€ 98.66
$ 91.94
Ханна Фрай: Жизнь действительно так сложна?

Лекции

Ханна Фрай: Жизнь действительно так сложна?

Может ли алгоритм предсказать место следующего бунта? В этом выступлении математик Ханна Фрай показывает, как сложное социальное поведение можно анализировать и, возможно, предсказывать через аналогии с естественными явлениями, такими как узоры пятен на шкуре леопарда или распределение хищников и добычи в дикой природе

Ханна Фрай
Саморазвитие

Я Ханна Фрай, та самая задира, задающая сегодня вопрос: жизнь реально так сложна? У меня только девять минут, чтобы дать вам ответ, так что я разделила его на две части: первая часть — «да», и потом вторая часть — «нет». Или точнее: «Нет?» Итак, сначала давайте определимся с тем, что я называю сложным.

Я могла бы дать вам ряд формальных определений, но, проще говоря, задача высокой сложности — это то, чего не могут решить Эйнштейн и его коллеги. Итак, давайте представим — если пульт заработает, идем дальше, — Эйнштейн играет в снукер.

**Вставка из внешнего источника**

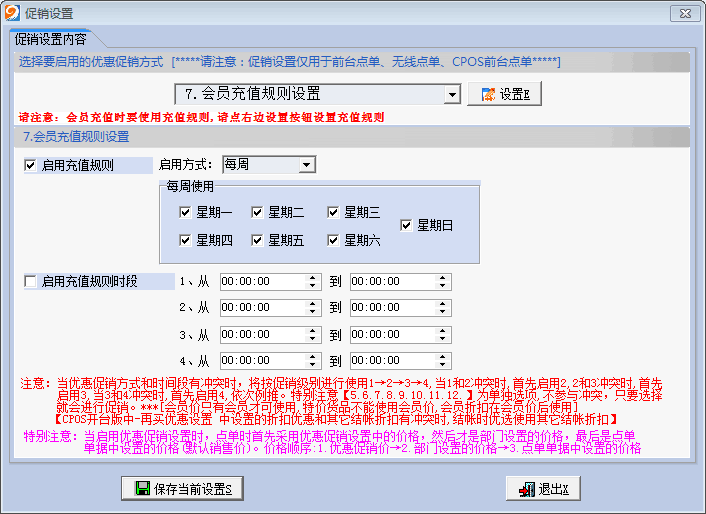
Task: Open the promotion type dropdown 会员充值规则设置
Action: coord(451,95)
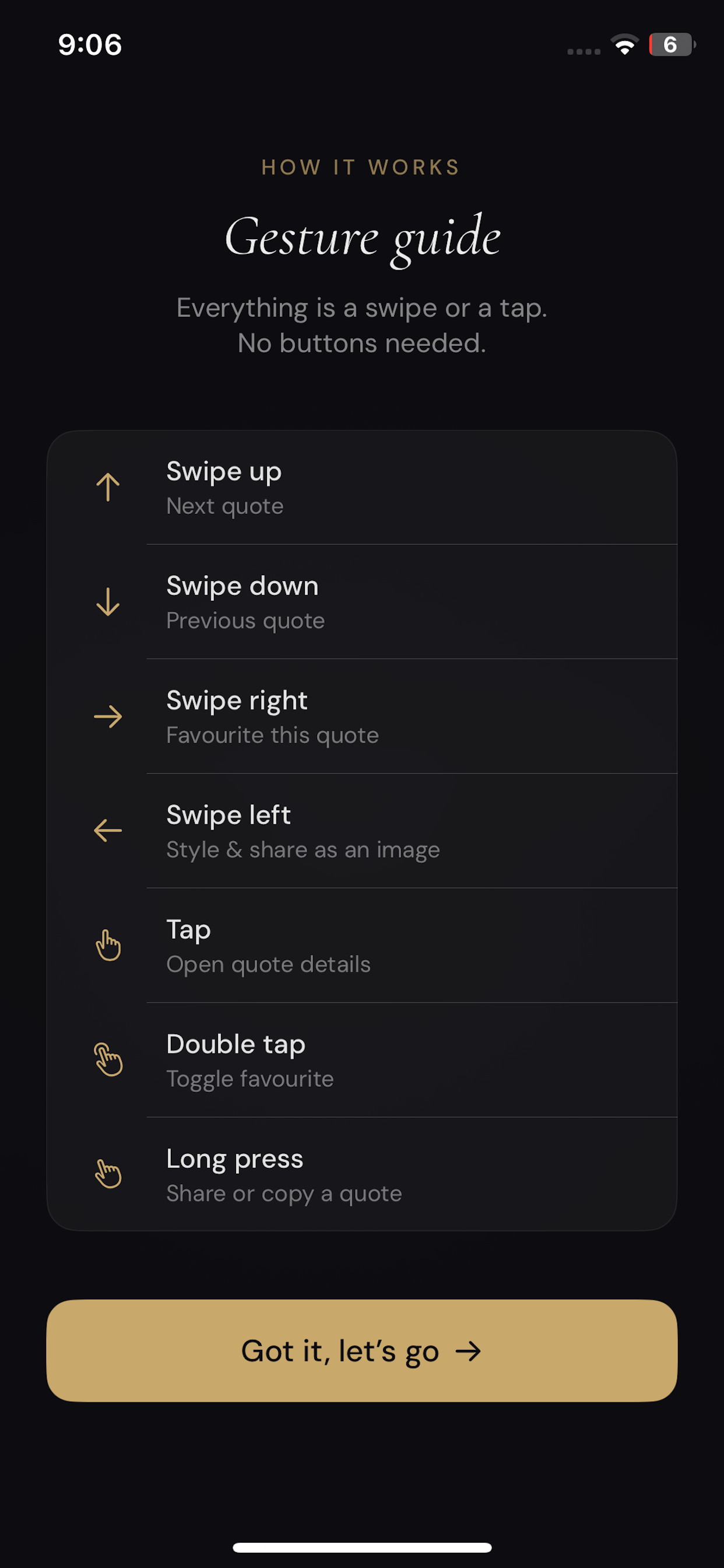
Task: Tap the Long press hand icon
Action: 108,1174
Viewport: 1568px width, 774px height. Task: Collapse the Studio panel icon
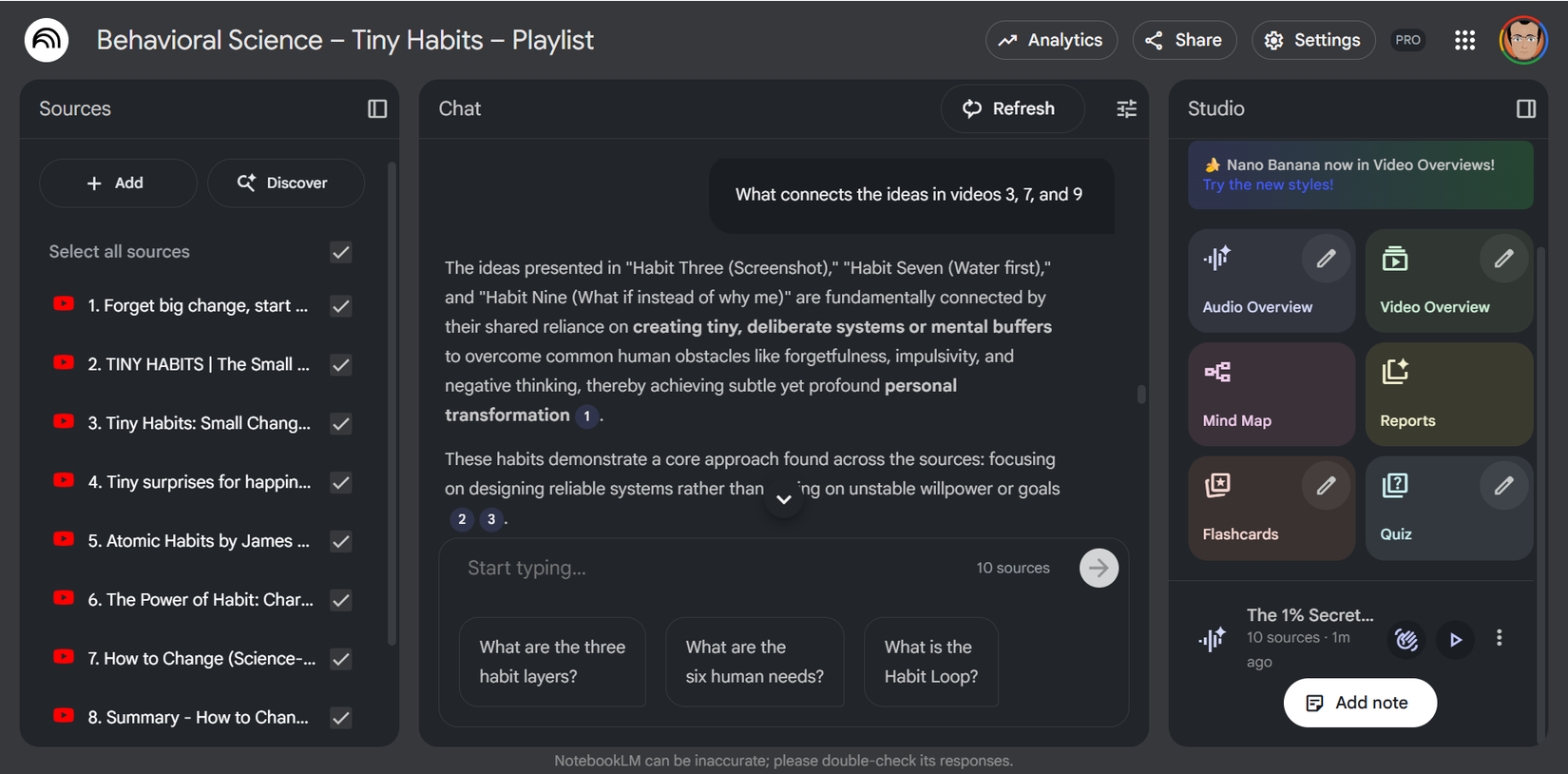pos(1525,108)
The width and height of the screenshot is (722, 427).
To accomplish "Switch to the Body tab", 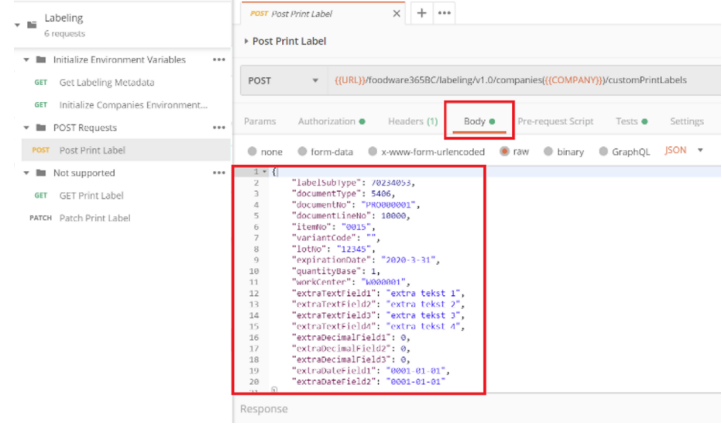I will (x=479, y=121).
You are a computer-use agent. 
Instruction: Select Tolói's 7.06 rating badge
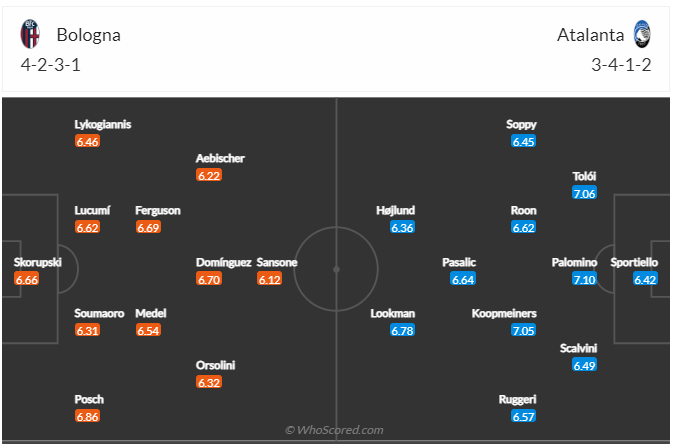584,193
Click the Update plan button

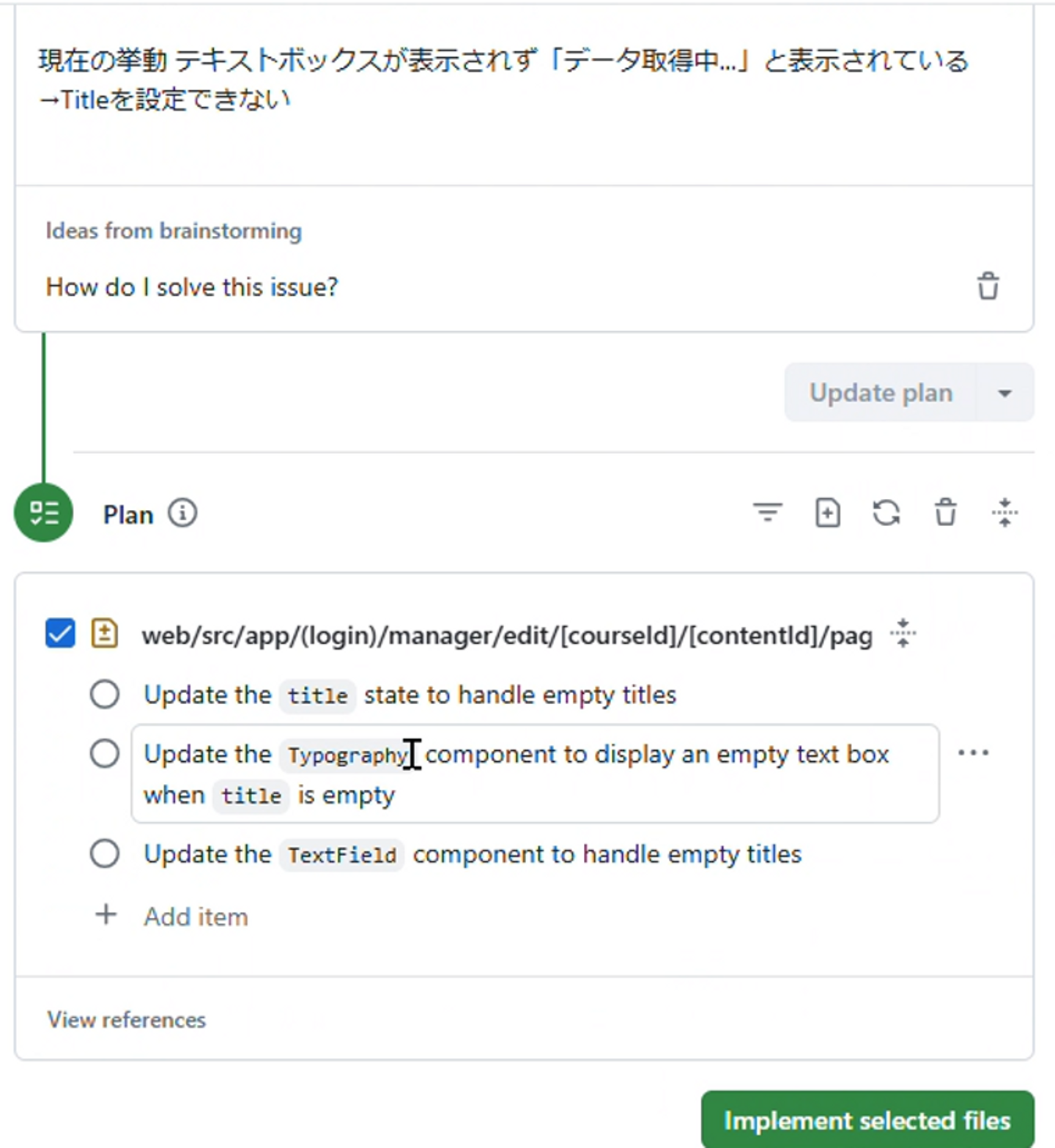click(x=881, y=393)
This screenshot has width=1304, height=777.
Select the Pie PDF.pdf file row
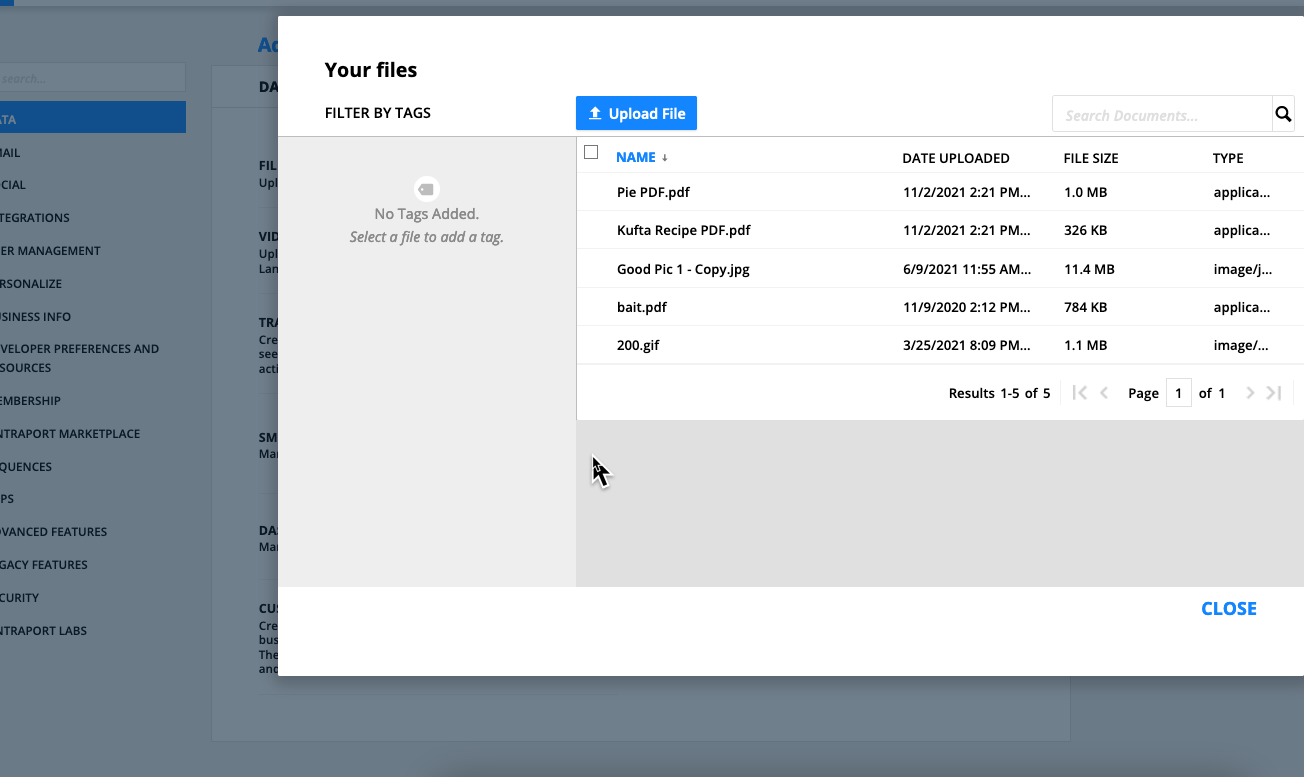click(x=653, y=192)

Он умный и потому знает, что, когда кий ударяет по шару, можно написать уравнение и точно определить, где красный шар ударится о бортики, с какой скоростью покатится и где остановится. Теперь, если увеличить шары снукера до размеров солнечной системы, Эйнштейн еще сможет помочь.

Конечно, физика изменится. Но если вы хотели знать о пути Земли вокруг Солнца, Эйнштейн мог бы написать вам уравнение, вычисляющее, где оба объекта будут в любой момент времени. Далее, на удивление сильно усложнив задачу, Эйнштейн мог бы еще добавить в свои вычисления Луну, но с последующим добавлением планет, скажем, Марса и Юпитера, задача будет слишком сложна для Эйнштейна, чтобы решить ее на бумаге. Однако, если вместо нескольких планет у вас были бы миллионы объектов, даже миллиарды, задача на самом деле становится гораздо проще. И Эйнштейн снова в игре.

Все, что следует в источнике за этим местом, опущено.